Sponsor: Royal Bank of Canada
Designer: Matthew Wilson
Contractor: Clifton Nurseries

For the fifth year in a row, the Royal Bank of Canada returned to RHS Chelsea Flower Show, this time with a contemporary garden from Matthew Wilson which explored living sustainably through good design and understanding the importance of conserving fresh water. The garden was divided into three main parts; a zero irrigation ‘dry garden’, central water harvesting/storage zone, and edible garden, with a raised seating and dining platform.

Matthew’s work on creating the Dry Garden at RHS Garden Hyde Hall and the RBC Blue Water Project was the inspiration for his garden. Based around a series of curved beds and features, the garden represented the ebb and flow of water, creating a sheltered sunlit space. Drought-tolerant and sun-loving trees, shrubs and flowers form the planting for the garden which also had a small pond.

Sentebale- Hope in Vulnerability

The Princes GardenExhibitor: Sentebale

Sponsors David Brownlow charitable foundation, Sentebale, Princes Foundation for Building Community
Designer: Matthew Keightley
Contractor: Rosebank Landscaping

Designed by the 2014 BBC/RHS Chelsea People’s Choice winner Matthew Keightley, the garden celebrated the opening of the Mamohato Children’s centre in Lesotho, South Africa. Keightley designed the garden to aim to raise awareness of Sentebale’s work in providing healthcare and education to Lesotho’s most vulnerable children. The garden gave visitors a taste of Lesotho and the bright, vibrant atmosphere of the Mamohato camp, and included a rock and waterscape feature which was representative of the mountainous region in this part of South Africa.

The garden also surrounded a building, constructed using traditional materials and methods, which represented the entrance building to Mamohato Children’s centre, offering further shelter and security to the vulnerable children Sentebale helps.

● **SUPPLIED ENTRIES**:

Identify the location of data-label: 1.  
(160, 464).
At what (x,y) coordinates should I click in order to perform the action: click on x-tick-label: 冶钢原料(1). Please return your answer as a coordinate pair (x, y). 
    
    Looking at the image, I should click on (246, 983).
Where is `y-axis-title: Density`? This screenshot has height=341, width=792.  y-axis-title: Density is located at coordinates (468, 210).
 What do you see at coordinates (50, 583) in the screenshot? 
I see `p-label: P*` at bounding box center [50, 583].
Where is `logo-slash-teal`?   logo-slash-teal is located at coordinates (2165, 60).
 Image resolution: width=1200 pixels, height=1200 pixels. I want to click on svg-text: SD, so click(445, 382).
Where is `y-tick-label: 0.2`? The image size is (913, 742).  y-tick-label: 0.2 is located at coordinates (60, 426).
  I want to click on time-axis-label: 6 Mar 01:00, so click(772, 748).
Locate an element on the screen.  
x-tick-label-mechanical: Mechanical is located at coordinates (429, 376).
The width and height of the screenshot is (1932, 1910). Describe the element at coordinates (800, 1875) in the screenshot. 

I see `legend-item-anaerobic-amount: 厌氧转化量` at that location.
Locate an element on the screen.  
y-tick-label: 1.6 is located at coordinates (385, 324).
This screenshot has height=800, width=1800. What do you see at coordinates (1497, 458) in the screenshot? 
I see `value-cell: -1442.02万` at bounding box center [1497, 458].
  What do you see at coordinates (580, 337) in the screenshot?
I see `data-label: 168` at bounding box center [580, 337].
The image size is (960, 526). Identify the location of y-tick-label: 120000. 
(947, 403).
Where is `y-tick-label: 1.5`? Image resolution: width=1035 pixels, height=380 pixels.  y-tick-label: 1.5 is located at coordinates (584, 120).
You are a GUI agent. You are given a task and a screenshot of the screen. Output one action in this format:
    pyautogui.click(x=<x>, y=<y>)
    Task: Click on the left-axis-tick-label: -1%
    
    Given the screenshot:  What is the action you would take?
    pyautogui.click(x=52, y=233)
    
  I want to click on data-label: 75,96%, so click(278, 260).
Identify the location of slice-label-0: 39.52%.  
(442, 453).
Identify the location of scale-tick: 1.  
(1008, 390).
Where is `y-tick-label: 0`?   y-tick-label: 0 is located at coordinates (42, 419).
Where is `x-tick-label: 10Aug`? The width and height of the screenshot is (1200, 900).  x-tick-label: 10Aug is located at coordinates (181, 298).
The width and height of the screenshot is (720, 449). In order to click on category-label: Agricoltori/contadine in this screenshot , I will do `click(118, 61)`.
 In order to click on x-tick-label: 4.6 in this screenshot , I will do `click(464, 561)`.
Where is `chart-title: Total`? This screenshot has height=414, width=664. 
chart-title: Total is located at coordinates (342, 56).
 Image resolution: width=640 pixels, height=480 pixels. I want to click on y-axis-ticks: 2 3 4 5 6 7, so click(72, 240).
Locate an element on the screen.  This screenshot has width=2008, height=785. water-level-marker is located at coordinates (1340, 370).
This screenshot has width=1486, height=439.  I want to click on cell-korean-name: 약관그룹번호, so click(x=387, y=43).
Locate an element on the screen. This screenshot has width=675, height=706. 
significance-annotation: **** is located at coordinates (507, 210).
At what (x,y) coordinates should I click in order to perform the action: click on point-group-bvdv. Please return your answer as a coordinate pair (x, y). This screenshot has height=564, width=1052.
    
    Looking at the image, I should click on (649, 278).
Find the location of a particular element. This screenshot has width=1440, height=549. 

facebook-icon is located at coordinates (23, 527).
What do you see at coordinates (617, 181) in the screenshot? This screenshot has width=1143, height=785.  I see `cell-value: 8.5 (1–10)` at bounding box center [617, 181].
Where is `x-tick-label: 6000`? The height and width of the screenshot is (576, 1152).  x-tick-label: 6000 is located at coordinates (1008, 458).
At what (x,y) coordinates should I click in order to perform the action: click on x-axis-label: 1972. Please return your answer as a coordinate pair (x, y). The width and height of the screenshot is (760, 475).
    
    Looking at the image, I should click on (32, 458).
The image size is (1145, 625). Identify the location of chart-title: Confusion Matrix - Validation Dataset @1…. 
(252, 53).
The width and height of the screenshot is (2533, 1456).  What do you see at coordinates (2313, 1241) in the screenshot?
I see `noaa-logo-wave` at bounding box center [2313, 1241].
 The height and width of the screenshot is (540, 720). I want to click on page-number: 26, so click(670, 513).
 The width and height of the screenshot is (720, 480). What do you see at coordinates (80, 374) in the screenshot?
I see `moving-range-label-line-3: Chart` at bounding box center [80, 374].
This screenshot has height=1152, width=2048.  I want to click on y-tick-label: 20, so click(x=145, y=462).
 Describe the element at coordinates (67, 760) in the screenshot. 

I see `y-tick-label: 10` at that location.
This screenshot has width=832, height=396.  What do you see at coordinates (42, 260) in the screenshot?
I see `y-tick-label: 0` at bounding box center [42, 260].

● **EXERCISE**:
Continue the text about the RHS Chelsea Flower Show gardens, starting right after its final sentence.

● **YOUR RESPONSE**:
The Telegraph Garden

The Telegraph GardenExhibitor: The Telegraph

Sponsor: The Telegraph Garden
Designer: Marcus Barnett
Contractor: Crocus

Marcus Barnett designed a garden inspired by the De Stijl Movement. The garden reflected strong rectilinear geometry with coloured blocks, contributing colour and textural relief, whether viewed from in or out (or above) the garden. Contrasting colours and tones surrounded a series of differing scaled waterways. Trees and hedges introduced vertical detailing, sculptural form and dappled shade.

Plants were selected to provide harmonious tonal balance and textural contrast within rectilinear planting spaces. Vibrant primary colours and closely related tones used by the De Stijl Movement were emphasised, with restful and balancing foils of green and white.


The Viking Ocean Cruises Garden

The Viking Ocean Cruises GardenExhibitor: Viking Cruises

Sponsor: Viking Cruises
Designer: Alan Gardner
Contractor: London Landscapes

The Viking Cruises garden celebrated the launch of Viking’s first ocean ship. It epitomised the elegant lines and style of this beautiful ship. The garden was designed to create a Scandinavian feel; clean and contemporary with a sleek finish. Movement was at its core, reflecting the graceful movement of a ship sailing through the rippling waters of great seas.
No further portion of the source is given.